* EXERCISE DESCRIPTION
The line containing "Where should I" and each line after it, through the final line of the data, are to be retyped exactly, with pictures left out.

* INFORMATION GIVEN

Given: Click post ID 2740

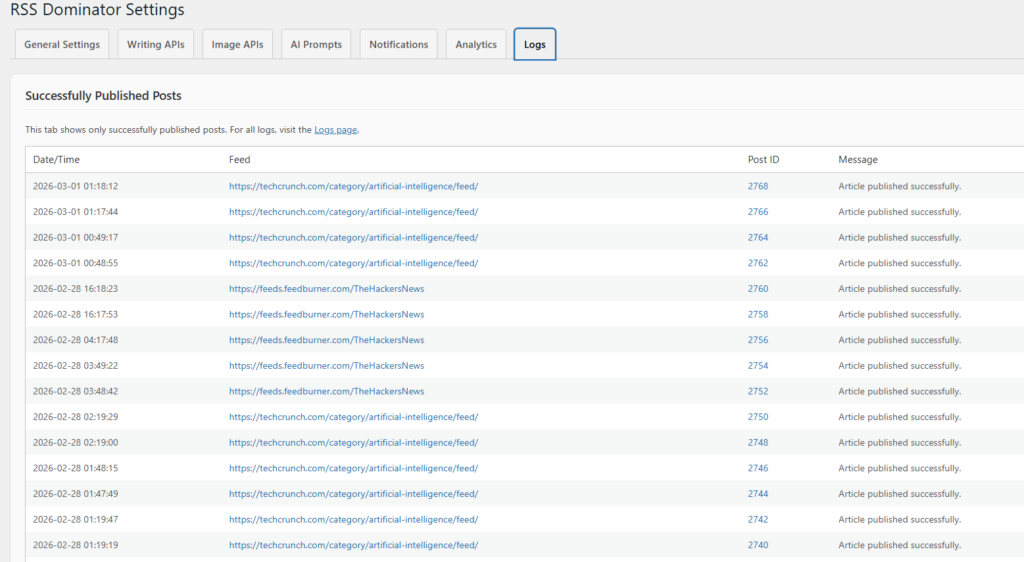Looking at the screenshot, I should pyautogui.click(x=758, y=545).
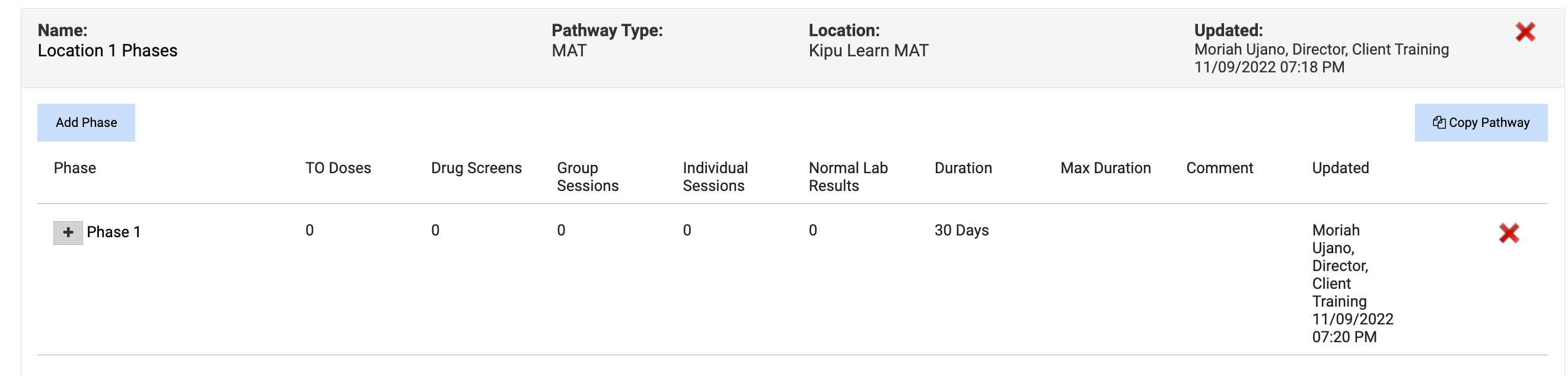Click the Phase column header
This screenshot has width=1568, height=376.
tap(75, 168)
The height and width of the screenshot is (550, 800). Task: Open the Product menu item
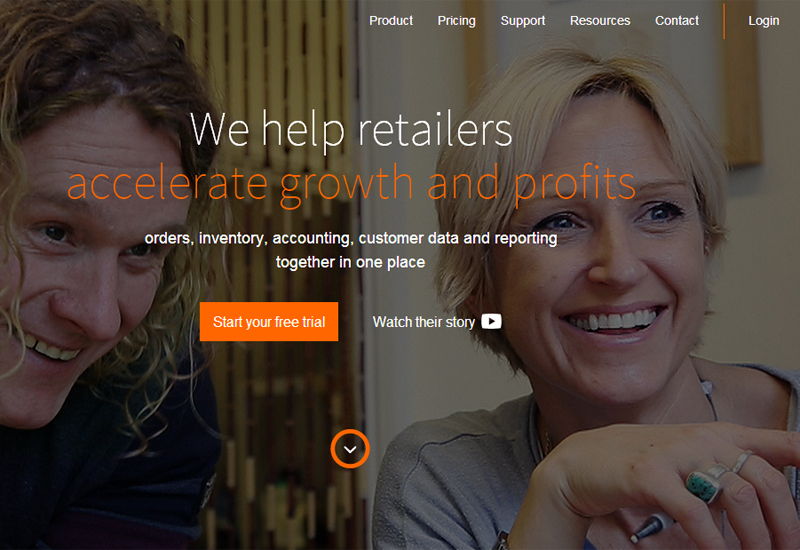(x=391, y=20)
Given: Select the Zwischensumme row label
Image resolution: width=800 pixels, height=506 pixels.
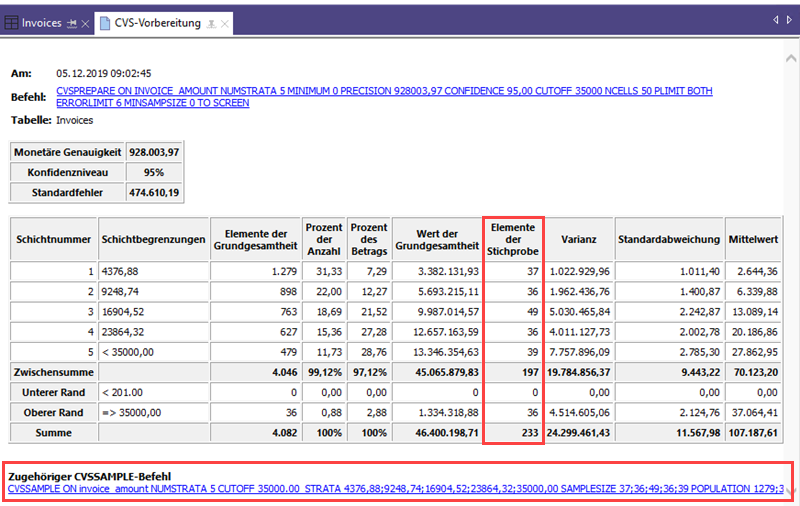Looking at the screenshot, I should tap(53, 371).
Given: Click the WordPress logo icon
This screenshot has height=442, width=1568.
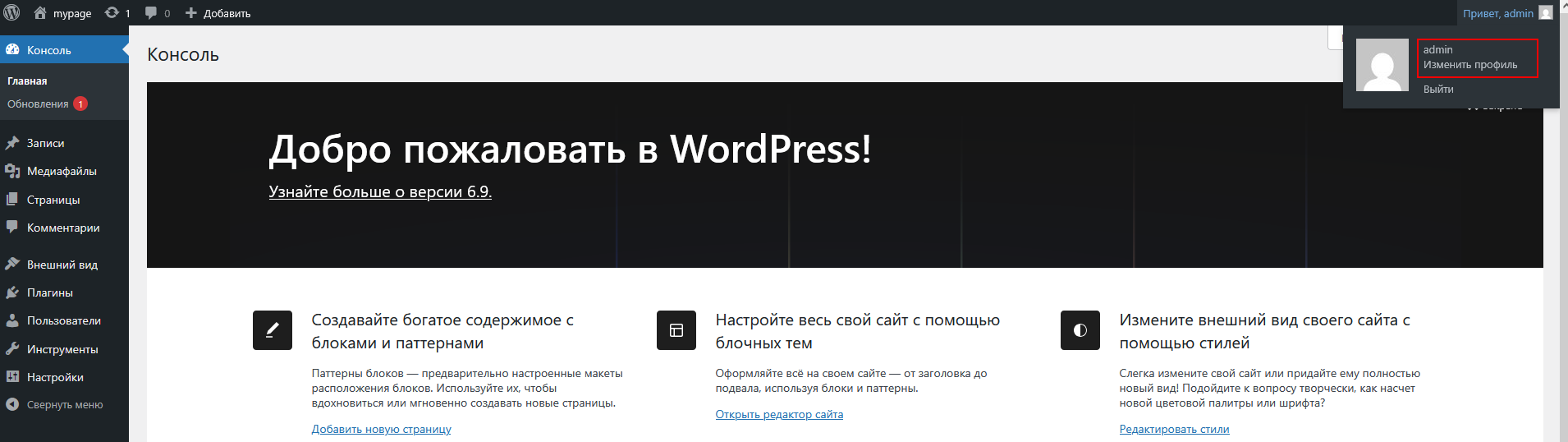Looking at the screenshot, I should (12, 12).
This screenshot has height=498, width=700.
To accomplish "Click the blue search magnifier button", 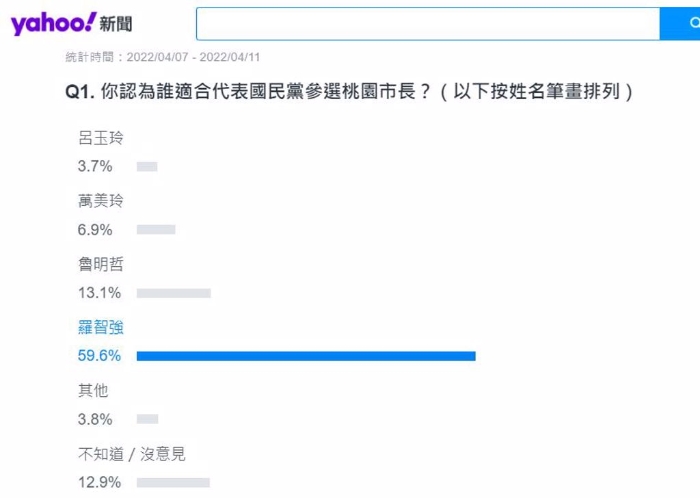I will [680, 24].
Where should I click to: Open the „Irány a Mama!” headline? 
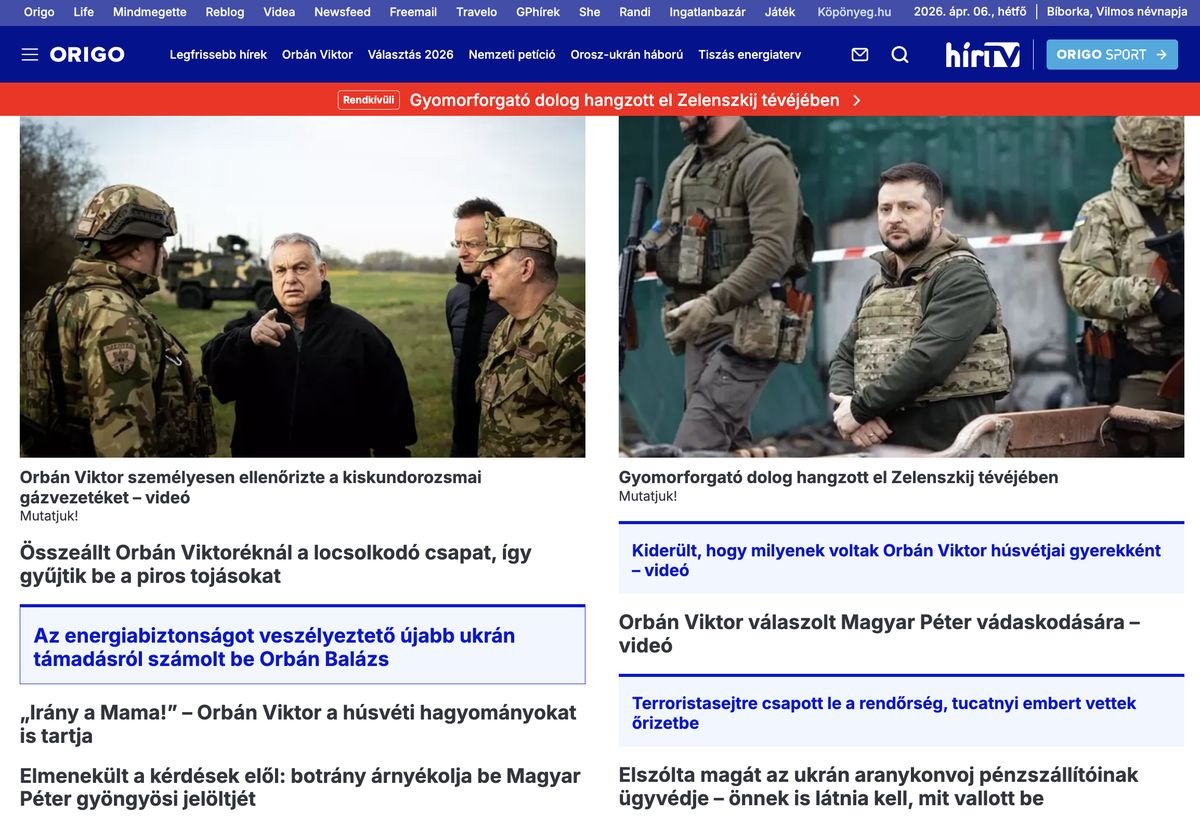[x=298, y=724]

* OUTPUT
Where should I click to: Open the „Irány a Mama!” headline? 
[x=298, y=724]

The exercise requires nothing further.